INSTRUCTIONS FOR THE TASK. Copy out the data below, swapping "fifth line" for "third line" and changing nothing else. Leave the pictures out.

RECORDS.
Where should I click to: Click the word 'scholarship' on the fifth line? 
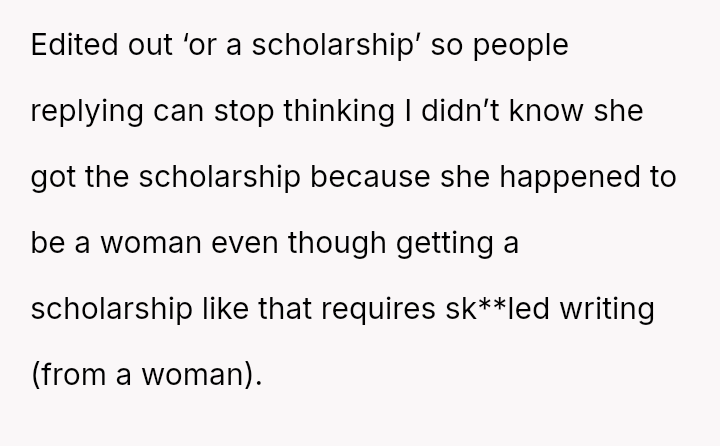click(x=112, y=310)
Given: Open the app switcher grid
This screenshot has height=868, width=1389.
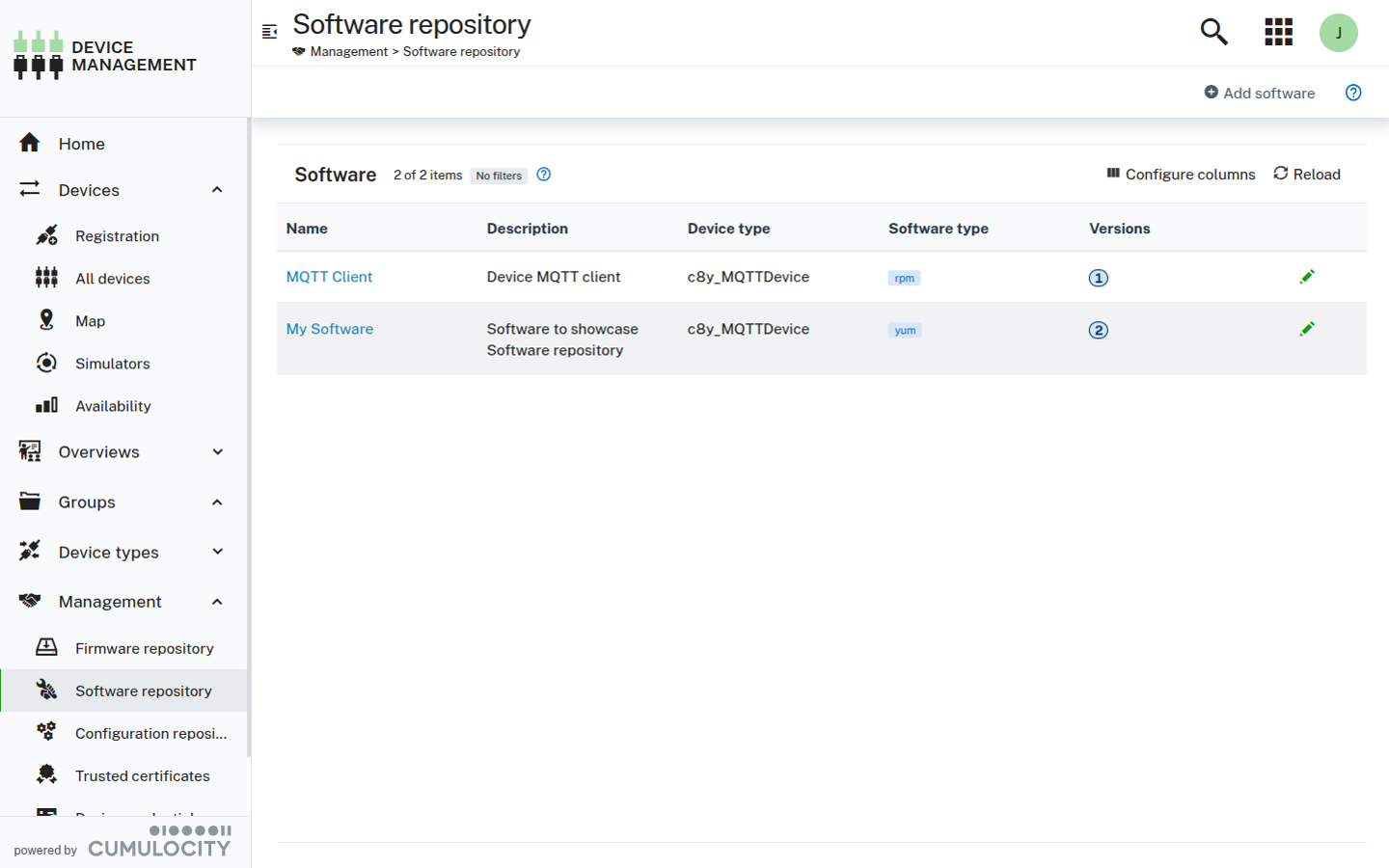Looking at the screenshot, I should coord(1278,32).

RESPONSE BELOW.
Where should I click to: Click the word 'scholarship' on the third line? 
click(x=112, y=310)
Given: Open the app switcher grid
This screenshot has height=868, width=1389.
Looking at the screenshot, I should coord(1278,32).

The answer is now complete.